### [DATA TO USE]

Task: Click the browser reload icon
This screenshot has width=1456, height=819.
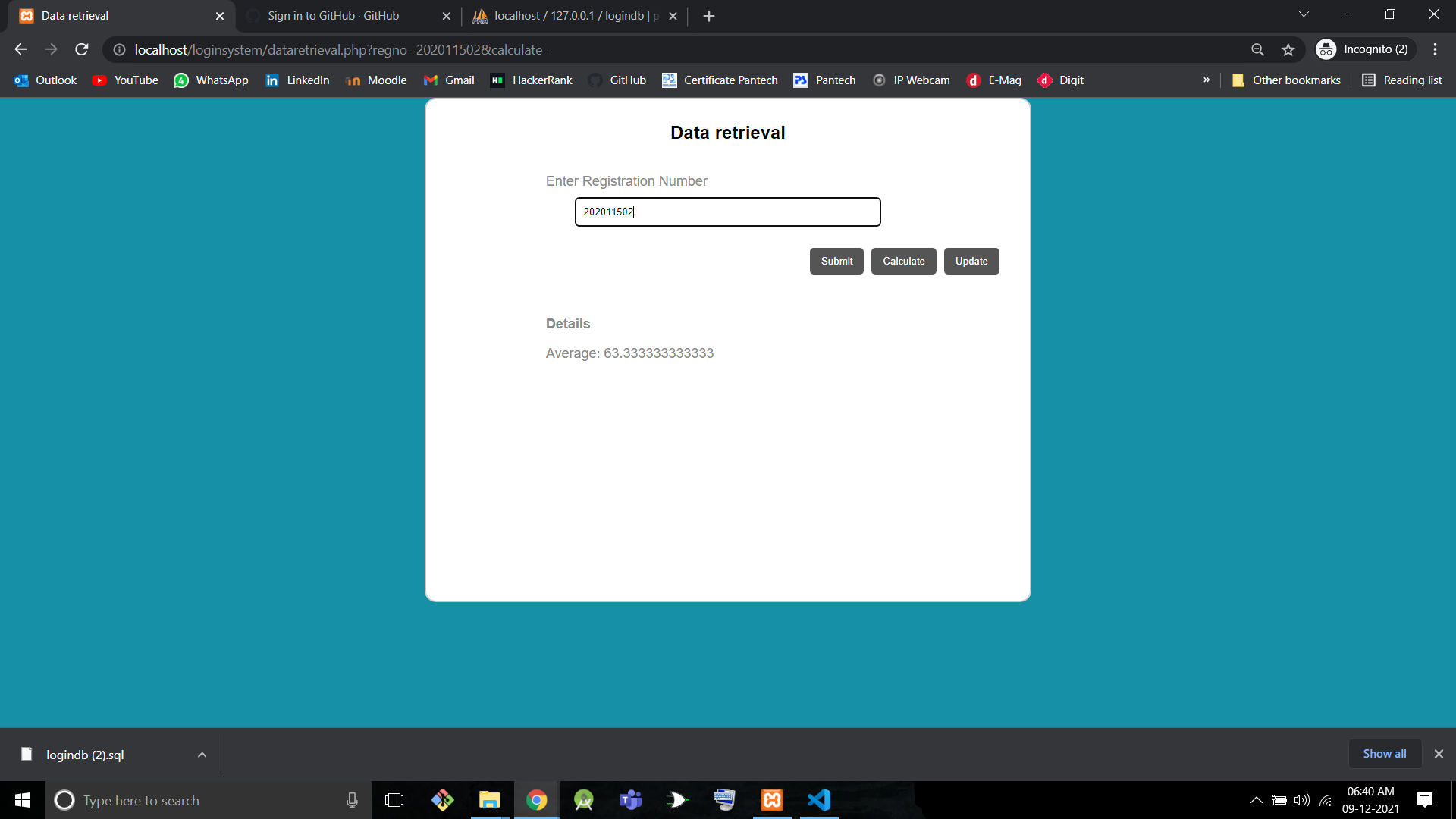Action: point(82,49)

==

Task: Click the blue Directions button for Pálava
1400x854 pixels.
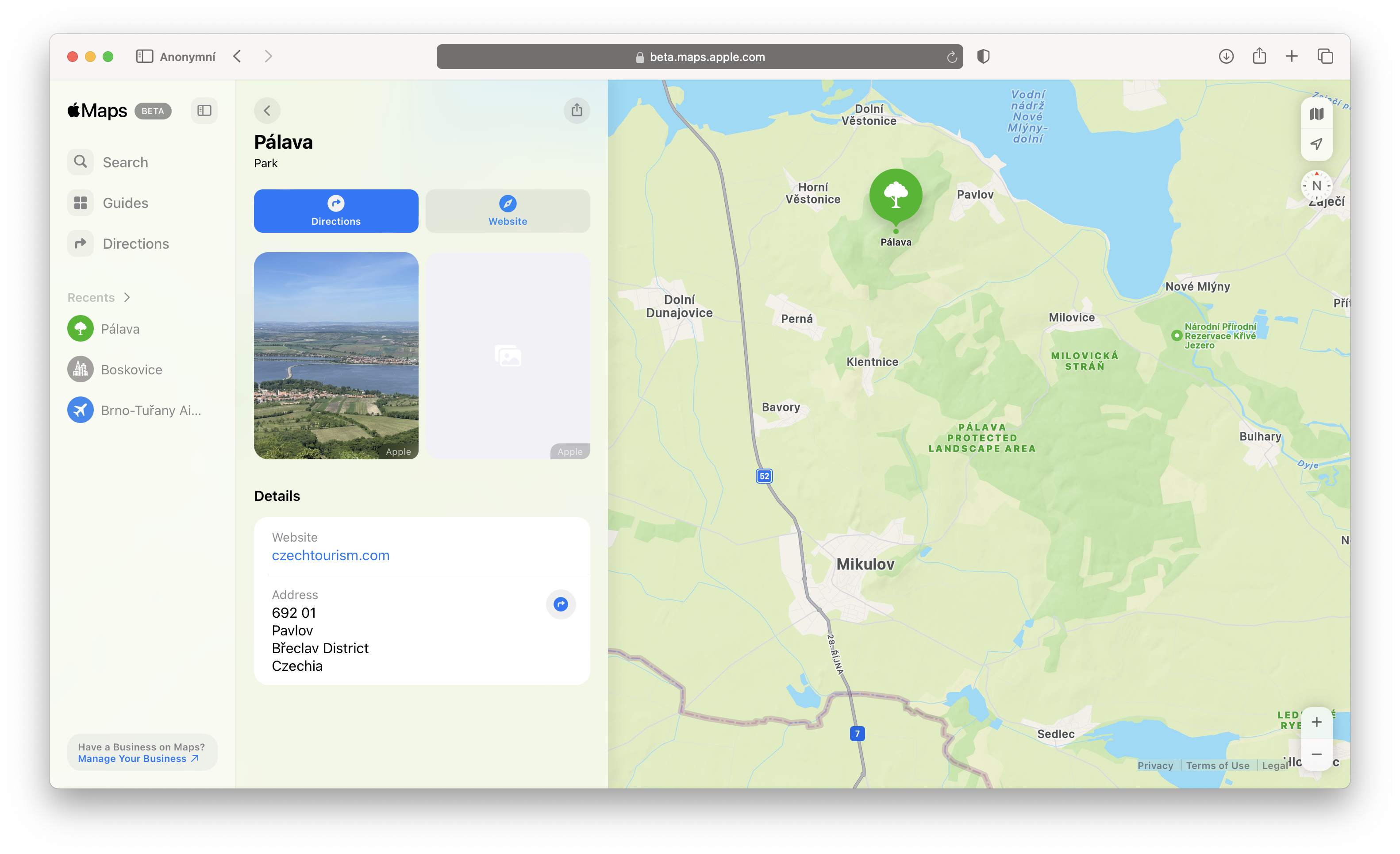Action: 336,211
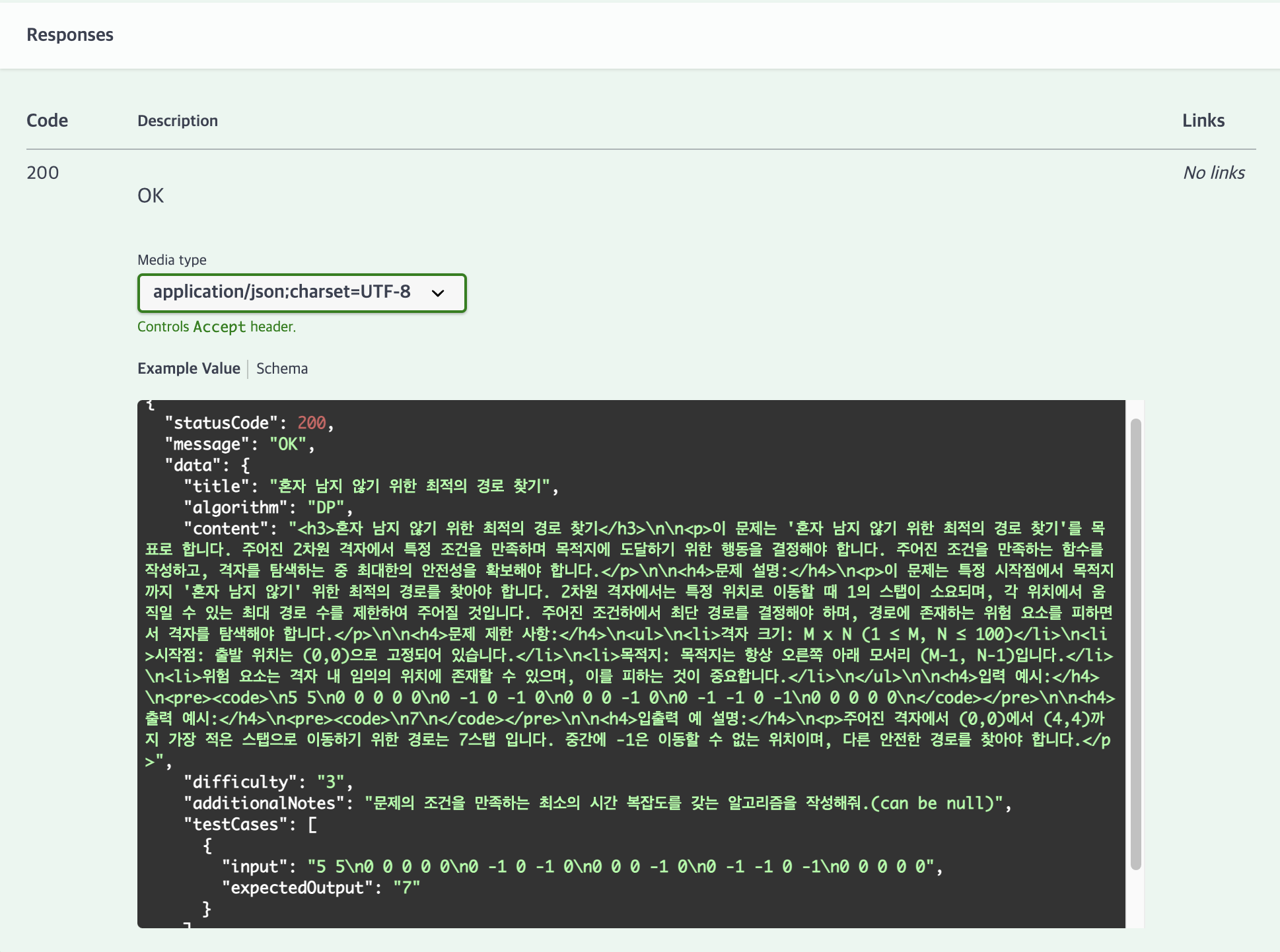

### [WHAT IS BEING ASKED]
In the material above, find each line that has the string "Task" and return it.

### [ANSWER]
Task: Click the browser reload icon
Task: Click the blue Directions button for Pálava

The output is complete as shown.